ABOUT THIS TASK: Tally the lines of these entries that include "chevron"; respond with only that tally.

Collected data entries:
════════════════

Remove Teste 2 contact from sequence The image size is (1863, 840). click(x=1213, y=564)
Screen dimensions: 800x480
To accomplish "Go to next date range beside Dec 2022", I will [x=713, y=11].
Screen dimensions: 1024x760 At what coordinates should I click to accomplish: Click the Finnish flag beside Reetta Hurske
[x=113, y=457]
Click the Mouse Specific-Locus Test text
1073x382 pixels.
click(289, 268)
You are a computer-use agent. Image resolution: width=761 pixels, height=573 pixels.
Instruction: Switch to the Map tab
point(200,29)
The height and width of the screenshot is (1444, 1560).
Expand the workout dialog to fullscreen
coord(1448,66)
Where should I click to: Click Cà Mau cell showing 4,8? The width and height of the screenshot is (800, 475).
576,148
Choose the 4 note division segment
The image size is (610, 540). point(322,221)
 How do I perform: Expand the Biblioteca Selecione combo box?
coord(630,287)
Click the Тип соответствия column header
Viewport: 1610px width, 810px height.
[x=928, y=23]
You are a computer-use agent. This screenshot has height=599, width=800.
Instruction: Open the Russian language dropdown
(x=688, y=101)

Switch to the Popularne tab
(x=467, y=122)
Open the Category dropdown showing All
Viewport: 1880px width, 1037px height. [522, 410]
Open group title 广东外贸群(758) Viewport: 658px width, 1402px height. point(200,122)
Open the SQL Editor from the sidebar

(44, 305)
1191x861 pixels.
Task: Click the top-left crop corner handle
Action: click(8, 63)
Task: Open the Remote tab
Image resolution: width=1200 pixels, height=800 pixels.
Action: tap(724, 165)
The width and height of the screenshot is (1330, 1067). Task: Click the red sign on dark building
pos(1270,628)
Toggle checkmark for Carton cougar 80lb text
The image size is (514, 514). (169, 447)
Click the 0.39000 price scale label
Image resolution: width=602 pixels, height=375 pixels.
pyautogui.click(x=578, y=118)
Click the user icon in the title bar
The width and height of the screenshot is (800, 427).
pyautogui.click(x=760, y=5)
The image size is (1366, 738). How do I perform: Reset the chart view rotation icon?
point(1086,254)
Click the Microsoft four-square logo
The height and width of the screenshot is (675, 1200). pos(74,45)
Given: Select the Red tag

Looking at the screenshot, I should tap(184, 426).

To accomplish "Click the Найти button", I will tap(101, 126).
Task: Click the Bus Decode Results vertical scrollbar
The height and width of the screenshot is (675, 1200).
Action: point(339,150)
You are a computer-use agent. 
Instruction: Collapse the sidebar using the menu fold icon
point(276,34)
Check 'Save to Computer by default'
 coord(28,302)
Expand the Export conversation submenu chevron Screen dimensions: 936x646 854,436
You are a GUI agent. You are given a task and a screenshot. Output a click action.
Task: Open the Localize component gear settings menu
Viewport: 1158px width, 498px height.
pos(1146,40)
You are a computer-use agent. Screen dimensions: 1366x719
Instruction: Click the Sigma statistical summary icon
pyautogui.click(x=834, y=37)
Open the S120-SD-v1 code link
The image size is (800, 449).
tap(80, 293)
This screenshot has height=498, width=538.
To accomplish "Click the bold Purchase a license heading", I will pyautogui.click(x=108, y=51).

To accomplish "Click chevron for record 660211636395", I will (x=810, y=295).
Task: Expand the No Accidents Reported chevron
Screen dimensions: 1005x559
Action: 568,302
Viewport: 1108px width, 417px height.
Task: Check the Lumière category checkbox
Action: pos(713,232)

════════════════

ANSWER TO THIS TASK: 3